Here is a review written by Banning Eyre for www.afropop.org
Published Feb. 2008 at
New York City is home to a rich community of splendid musicians from West Africa’s old Mande Empire—Mali, Guinea, Gambia and beyond. Griot vocalist and balafon player extraordinaire, Famoro Dioubate is the latest star talent to emerge from the New York Mande milieu. The balafon (wooden xylophone) goes back to the touchstone period of Mande history, the rise of Sunjata Keita in 1235. The instrument seized from Sunjata’s Susu nemesis went on to acquire iconic status. To this day in Famoro’s native Guinea, Mande balafon features prominently in traditional and modern music alike. That history also weaves through the eleven tracks on this CD, even as Famoro intersperses memories of his childhood village (“Kakande”) and praise for old friends (“Bouba Sylla”) and new (“Nina Kaba” a young girl in Michigan). So while the music here takes liberties in keeping with the band’s international makeup, the underlying music and themes are classic griot fare—an intertwining of the past and the present with an eye to charting the good road in life.

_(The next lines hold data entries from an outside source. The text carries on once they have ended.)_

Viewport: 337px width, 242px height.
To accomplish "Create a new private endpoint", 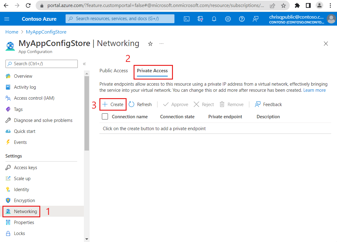I will pos(113,104).
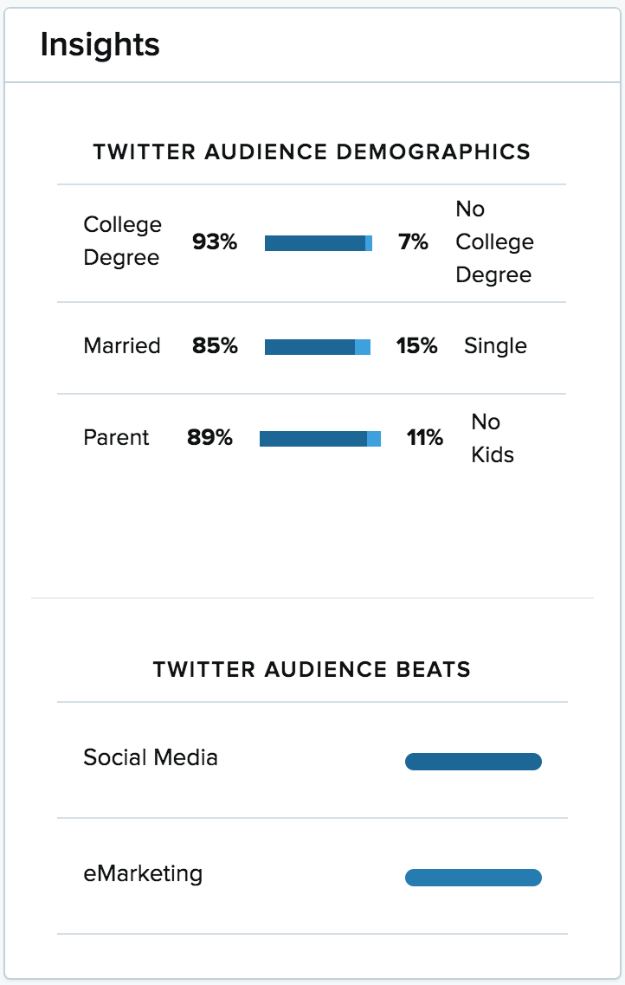Select the TWITTER AUDIENCE BEATS heading

[x=312, y=669]
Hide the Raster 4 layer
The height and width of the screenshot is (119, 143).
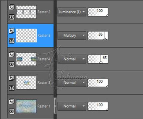(x=12, y=64)
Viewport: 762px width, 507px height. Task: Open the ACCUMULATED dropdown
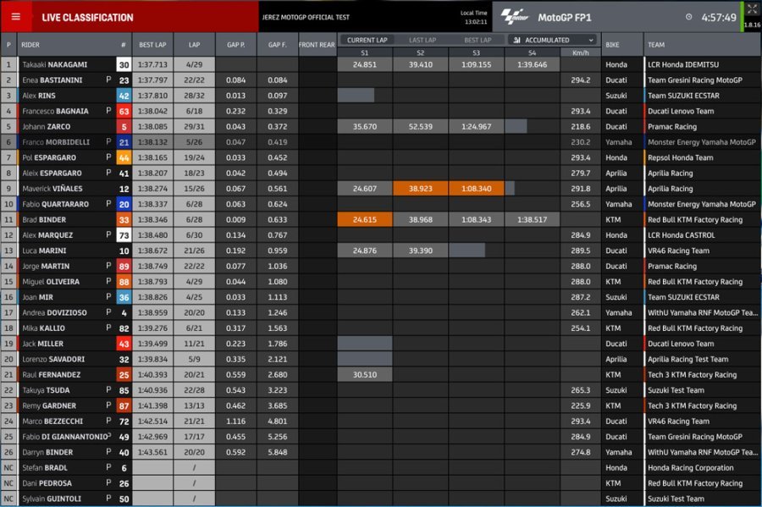pyautogui.click(x=555, y=40)
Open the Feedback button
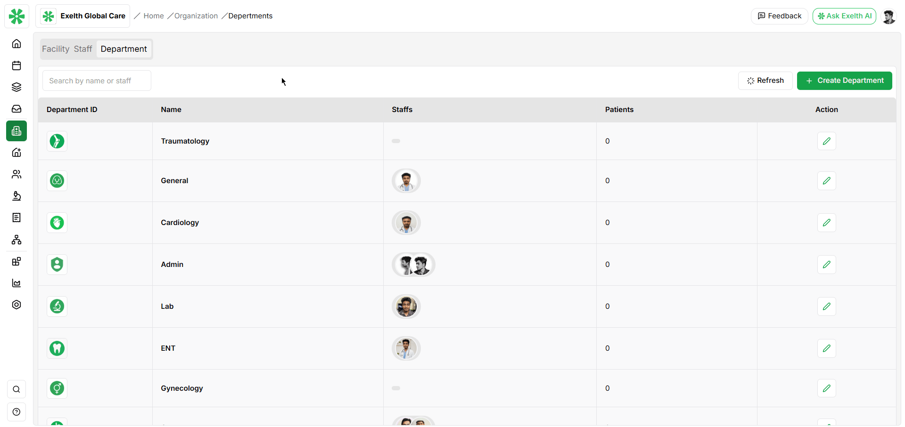905x427 pixels. (779, 16)
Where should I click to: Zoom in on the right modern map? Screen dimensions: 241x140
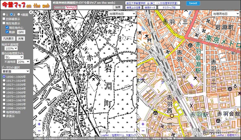[143, 124]
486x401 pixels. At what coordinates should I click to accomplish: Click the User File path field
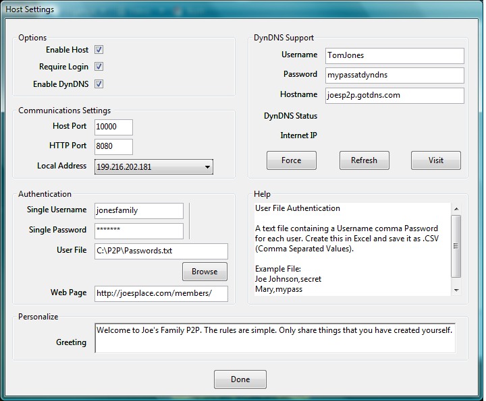[x=161, y=251]
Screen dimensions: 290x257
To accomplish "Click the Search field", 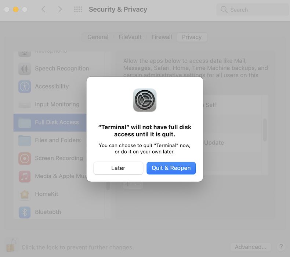I will 253,10.
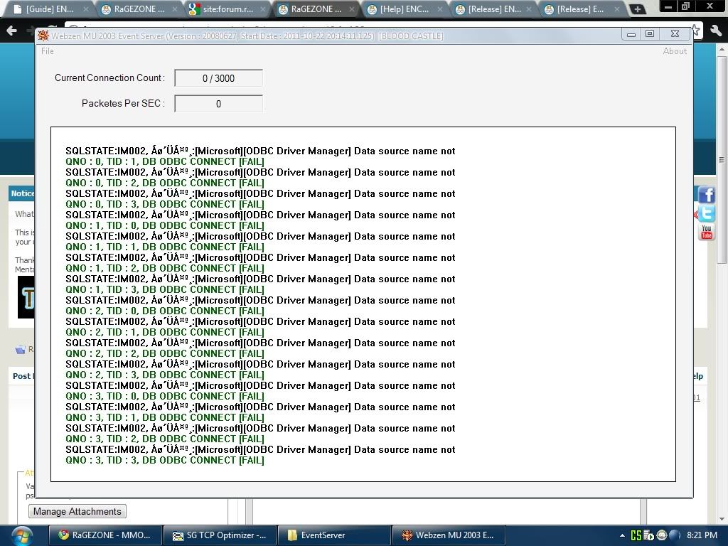
Task: Select the site:forum.r... Google search tab
Action: (x=225, y=10)
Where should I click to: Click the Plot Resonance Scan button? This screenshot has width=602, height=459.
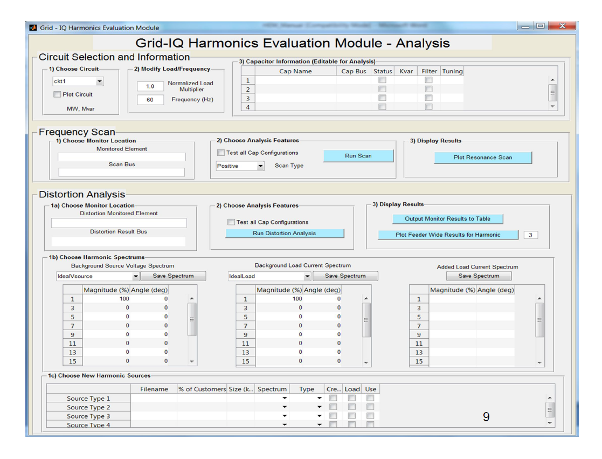tap(482, 157)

Kakande takes a unique approach to Mande music—acoustic, kinetic, textured and grooving. Dioubate’s virtuosic balafon riffing is rightly front and center, backed harmonically by a sweet blend of electric guitar (Mamady Kouyate), cello (Raoul Rothblatt), flute (Sylvain Leroux) and sax (Avram Fefer). These players step out occasionally, but mostly hang with the crisp rhythm section, creating textures that work as well in a dark, roiling jam like “Paya Paya,” as on a slow, mellifluous praise song like “Mariama Traoré.” Kakande bassist Peter Fand—a veteran of numerous Mande music projects—produced the album, skillfully balancing these elements to create a unified sound that keeps Famoro in the spotlight. “Dununya” opens with cello and flute then kicks into a majestic balafon canter over which Dioubate sings opposite a male-female chorus. The piece ends with just those voices, singing largely in 4ths—more cool jazz than strident griot backing vocal—and fading, finger style acoustic guitar. This sort of organic arranging sets Kakande’s work apart from conventional griot pop.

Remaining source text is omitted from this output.